### Problem to work on
Copy the following entries word for word, all of them, with no changes.

## Begin

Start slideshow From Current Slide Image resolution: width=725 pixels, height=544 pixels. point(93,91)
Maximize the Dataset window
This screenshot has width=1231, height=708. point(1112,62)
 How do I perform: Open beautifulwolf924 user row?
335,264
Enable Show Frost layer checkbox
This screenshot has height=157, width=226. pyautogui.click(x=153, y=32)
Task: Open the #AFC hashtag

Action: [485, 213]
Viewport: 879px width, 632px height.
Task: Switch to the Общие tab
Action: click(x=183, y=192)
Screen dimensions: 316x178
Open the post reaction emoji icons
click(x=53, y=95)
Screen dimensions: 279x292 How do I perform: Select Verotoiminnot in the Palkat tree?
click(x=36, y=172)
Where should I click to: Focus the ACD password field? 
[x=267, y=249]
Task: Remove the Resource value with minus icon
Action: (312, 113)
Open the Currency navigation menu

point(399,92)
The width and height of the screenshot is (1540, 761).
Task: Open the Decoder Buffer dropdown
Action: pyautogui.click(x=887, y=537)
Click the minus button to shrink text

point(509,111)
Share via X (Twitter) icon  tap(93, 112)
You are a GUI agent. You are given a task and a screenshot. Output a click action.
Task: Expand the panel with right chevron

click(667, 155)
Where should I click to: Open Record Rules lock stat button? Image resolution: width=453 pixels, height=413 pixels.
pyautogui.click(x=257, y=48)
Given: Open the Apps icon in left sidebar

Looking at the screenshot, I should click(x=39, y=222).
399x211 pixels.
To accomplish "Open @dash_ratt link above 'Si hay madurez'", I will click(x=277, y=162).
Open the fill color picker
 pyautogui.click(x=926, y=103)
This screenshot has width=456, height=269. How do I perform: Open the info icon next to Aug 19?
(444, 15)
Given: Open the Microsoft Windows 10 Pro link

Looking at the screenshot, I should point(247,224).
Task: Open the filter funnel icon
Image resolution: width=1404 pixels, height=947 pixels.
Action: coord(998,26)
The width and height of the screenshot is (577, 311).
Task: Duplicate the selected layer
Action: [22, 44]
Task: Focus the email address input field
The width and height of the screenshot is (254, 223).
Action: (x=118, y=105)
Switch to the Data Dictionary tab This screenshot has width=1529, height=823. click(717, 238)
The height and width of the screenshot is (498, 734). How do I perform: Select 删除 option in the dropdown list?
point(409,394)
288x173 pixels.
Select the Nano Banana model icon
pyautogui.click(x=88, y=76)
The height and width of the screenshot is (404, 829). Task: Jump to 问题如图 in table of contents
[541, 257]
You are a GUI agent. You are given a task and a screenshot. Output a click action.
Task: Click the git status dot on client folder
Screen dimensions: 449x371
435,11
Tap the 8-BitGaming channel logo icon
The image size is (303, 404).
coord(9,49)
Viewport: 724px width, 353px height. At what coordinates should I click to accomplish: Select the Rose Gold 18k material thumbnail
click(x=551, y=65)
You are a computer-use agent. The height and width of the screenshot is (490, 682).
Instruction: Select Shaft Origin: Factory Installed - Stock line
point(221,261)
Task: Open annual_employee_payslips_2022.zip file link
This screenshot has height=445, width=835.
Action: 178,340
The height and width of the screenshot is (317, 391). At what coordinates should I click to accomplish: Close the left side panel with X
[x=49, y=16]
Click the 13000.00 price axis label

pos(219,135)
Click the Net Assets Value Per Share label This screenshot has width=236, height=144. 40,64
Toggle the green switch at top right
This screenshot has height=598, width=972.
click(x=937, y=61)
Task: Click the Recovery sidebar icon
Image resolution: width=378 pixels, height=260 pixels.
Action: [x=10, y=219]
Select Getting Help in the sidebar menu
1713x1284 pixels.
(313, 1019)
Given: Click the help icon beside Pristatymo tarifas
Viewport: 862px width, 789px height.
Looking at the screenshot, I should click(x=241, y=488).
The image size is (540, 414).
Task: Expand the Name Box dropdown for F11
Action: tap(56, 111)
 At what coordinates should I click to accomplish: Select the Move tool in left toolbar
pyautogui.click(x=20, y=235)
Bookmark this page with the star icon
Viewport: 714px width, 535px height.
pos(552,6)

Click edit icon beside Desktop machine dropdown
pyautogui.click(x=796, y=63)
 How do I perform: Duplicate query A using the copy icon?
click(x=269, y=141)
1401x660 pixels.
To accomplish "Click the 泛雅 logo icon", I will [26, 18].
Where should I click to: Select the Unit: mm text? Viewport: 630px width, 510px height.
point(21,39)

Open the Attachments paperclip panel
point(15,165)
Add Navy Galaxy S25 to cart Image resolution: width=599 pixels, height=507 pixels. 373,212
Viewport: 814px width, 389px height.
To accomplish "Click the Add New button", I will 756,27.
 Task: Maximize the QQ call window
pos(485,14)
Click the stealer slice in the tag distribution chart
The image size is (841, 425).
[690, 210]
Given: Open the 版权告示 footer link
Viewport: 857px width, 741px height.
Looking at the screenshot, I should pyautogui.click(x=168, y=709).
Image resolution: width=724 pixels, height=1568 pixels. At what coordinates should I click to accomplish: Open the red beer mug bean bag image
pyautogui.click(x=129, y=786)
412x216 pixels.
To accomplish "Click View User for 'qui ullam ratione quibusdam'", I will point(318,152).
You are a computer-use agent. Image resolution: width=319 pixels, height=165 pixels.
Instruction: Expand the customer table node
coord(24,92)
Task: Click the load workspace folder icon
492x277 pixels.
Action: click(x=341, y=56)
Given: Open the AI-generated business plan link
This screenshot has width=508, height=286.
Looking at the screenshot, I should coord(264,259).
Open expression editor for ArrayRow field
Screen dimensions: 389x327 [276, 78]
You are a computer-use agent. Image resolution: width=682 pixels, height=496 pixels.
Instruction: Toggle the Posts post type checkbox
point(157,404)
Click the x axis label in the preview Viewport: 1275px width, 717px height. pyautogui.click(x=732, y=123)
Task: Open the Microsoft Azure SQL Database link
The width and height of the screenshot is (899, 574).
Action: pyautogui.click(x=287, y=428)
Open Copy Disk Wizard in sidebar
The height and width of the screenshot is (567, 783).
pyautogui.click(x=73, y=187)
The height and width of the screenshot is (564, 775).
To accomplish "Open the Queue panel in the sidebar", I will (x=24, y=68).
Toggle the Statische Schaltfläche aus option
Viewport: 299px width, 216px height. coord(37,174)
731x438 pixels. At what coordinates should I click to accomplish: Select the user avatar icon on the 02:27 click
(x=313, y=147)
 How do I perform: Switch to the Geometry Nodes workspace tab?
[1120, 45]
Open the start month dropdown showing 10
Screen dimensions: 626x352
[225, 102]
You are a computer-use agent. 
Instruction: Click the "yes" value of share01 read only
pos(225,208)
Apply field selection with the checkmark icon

## End

### Solution to the exercise
Start slideshow From Current Slide Image resolution: width=725 pixels, height=544 pixels. point(93,91)
Maximize the Dataset window
This screenshot has width=1231, height=708. point(1112,62)
 How do I perform: Open beautifulwolf924 user row?
335,264
Enable Show Frost layer checkbox
This screenshot has height=157, width=226. pyautogui.click(x=153, y=32)
Task: Open the #AFC hashtag

Action: [485, 213]
Viewport: 879px width, 632px height.
Task: Switch to the Общие tab
Action: click(x=183, y=192)
Screen dimensions: 316x178
Open the post reaction emoji icons
click(x=53, y=95)
Screen dimensions: 279x292 How do I perform: Select Verotoiminnot in the Palkat tree?
click(x=36, y=172)
Where should I click to: Focus the ACD password field? 
[x=267, y=249]
Task: Remove the Resource value with minus icon
Action: (312, 113)
Open the Currency navigation menu

point(399,92)
The width and height of the screenshot is (1540, 761).
Task: Open the Decoder Buffer dropdown
Action: pyautogui.click(x=887, y=537)
Click the minus button to shrink text

point(509,111)
Share via X (Twitter) icon  tap(93, 112)
You are a GUI agent. You are given a task and a screenshot. Output a click action.
Task: Expand the panel with right chevron

click(667, 155)
Where should I click to: Open Record Rules lock stat button? Image resolution: width=453 pixels, height=413 pixels.
pyautogui.click(x=257, y=48)
Given: Open the Apps icon in left sidebar

Looking at the screenshot, I should click(x=39, y=222).
399x211 pixels.
To accomplish "Open @dash_ratt link above 'Si hay madurez'", I will click(x=277, y=162).
Open the fill color picker
 pyautogui.click(x=926, y=103)
This screenshot has width=456, height=269. How do I perform: Open the info icon next to Aug 19?
(444, 15)
Given: Open the Microsoft Windows 10 Pro link

Looking at the screenshot, I should point(247,224).
Task: Open the filter funnel icon
Image resolution: width=1404 pixels, height=947 pixels.
Action: coord(998,26)
The width and height of the screenshot is (577, 311).
Task: Duplicate the selected layer
Action: [22, 44]
Task: Focus the email address input field
The width and height of the screenshot is (254, 223).
Action: (x=118, y=105)
Switch to the Data Dictionary tab This screenshot has width=1529, height=823. click(717, 238)
The height and width of the screenshot is (498, 734). How do I perform: Select 删除 option in the dropdown list?
point(409,394)
288x173 pixels.
Select the Nano Banana model icon
pyautogui.click(x=88, y=76)
The height and width of the screenshot is (404, 829). Task: Jump to 问题如图 in table of contents
[541, 257]
You are a GUI agent. You are given a task and a screenshot. Output a click action.
Task: Click the git status dot on client folder
Screen dimensions: 449x371
435,11
Tap the 8-BitGaming channel logo icon
The image size is (303, 404).
coord(9,49)
Viewport: 724px width, 353px height. At what coordinates should I click to accomplish: Select the Rose Gold 18k material thumbnail
click(x=551, y=65)
You are a computer-use agent. The height and width of the screenshot is (490, 682).
Instruction: Select Shaft Origin: Factory Installed - Stock line
point(221,261)
Task: Open annual_employee_payslips_2022.zip file link
This screenshot has height=445, width=835.
Action: 178,340
The height and width of the screenshot is (317, 391). At what coordinates should I click to accomplish: Close the left side panel with X
[x=49, y=16]
Click the 13000.00 price axis label

pos(219,135)
Click the Net Assets Value Per Share label This screenshot has width=236, height=144. 40,64
Toggle the green switch at top right
This screenshot has height=598, width=972.
click(x=937, y=61)
Task: Click the Recovery sidebar icon
Image resolution: width=378 pixels, height=260 pixels.
Action: [x=10, y=219]
Select Getting Help in the sidebar menu
1713x1284 pixels.
(313, 1019)
Given: Click the help icon beside Pristatymo tarifas
Viewport: 862px width, 789px height.
Looking at the screenshot, I should click(x=241, y=488).
The image size is (540, 414).
Task: Expand the Name Box dropdown for F11
Action: tap(56, 111)
 At what coordinates should I click to accomplish: Select the Move tool in left toolbar
pyautogui.click(x=20, y=235)
Bookmark this page with the star icon
Viewport: 714px width, 535px height.
pos(552,6)

Click edit icon beside Desktop machine dropdown
pyautogui.click(x=796, y=63)
 How do I perform: Duplicate query A using the copy icon?
click(x=269, y=141)
1401x660 pixels.
To accomplish "Click the 泛雅 logo icon", I will [26, 18].
Where should I click to: Select the Unit: mm text? Viewport: 630px width, 510px height.
point(21,39)

Open the Attachments paperclip panel
point(15,165)
Add Navy Galaxy S25 to cart Image resolution: width=599 pixels, height=507 pixels. 373,212
Viewport: 814px width, 389px height.
To accomplish "Click the Add New button", I will 756,27.
 Task: Maximize the QQ call window
pos(485,14)
Click the stealer slice in the tag distribution chart
The image size is (841, 425).
[690, 210]
Given: Open the 版权告示 footer link
Viewport: 857px width, 741px height.
Looking at the screenshot, I should pyautogui.click(x=168, y=709).
Image resolution: width=724 pixels, height=1568 pixels. At what coordinates should I click to accomplish: Open the red beer mug bean bag image
pyautogui.click(x=129, y=786)
412x216 pixels.
To accomplish "Click View User for 'qui ullam ratione quibusdam'", I will point(318,152).
You are a computer-use agent. Image resolution: width=319 pixels, height=165 pixels.
Instruction: Expand the customer table node
coord(24,92)
Task: Click the load workspace folder icon
492x277 pixels.
Action: click(x=341, y=56)
Given: Open the AI-generated business plan link
This screenshot has width=508, height=286.
Looking at the screenshot, I should coord(264,259).
Open expression editor for ArrayRow field
Screen dimensions: 389x327 [276, 78]
You are a computer-use agent. Image resolution: width=682 pixels, height=496 pixels.
Instruction: Toggle the Posts post type checkbox
point(157,404)
Click the x axis label in the preview Viewport: 1275px width, 717px height. pyautogui.click(x=732, y=123)
Task: Open the Microsoft Azure SQL Database link
The width and height of the screenshot is (899, 574).
Action: pyautogui.click(x=287, y=428)
Open Copy Disk Wizard in sidebar
The height and width of the screenshot is (567, 783).
pyautogui.click(x=73, y=187)
The height and width of the screenshot is (564, 775).
To accomplish "Open the Queue panel in the sidebar", I will (x=24, y=68).
Toggle the Statische Schaltfläche aus option
Viewport: 299px width, 216px height. coord(37,174)
731x438 pixels. At what coordinates should I click to accomplish: Select the user avatar icon on the 02:27 click
(x=313, y=147)
 How do I perform: Switch to the Geometry Nodes workspace tab?
[1120, 45]
Open the start month dropdown showing 10
Screen dimensions: 626x352
[225, 102]
You are a computer-use agent. 
Instruction: Click the "yes" value of share01 read only
pos(225,208)
Apply field selection with the checkmark icon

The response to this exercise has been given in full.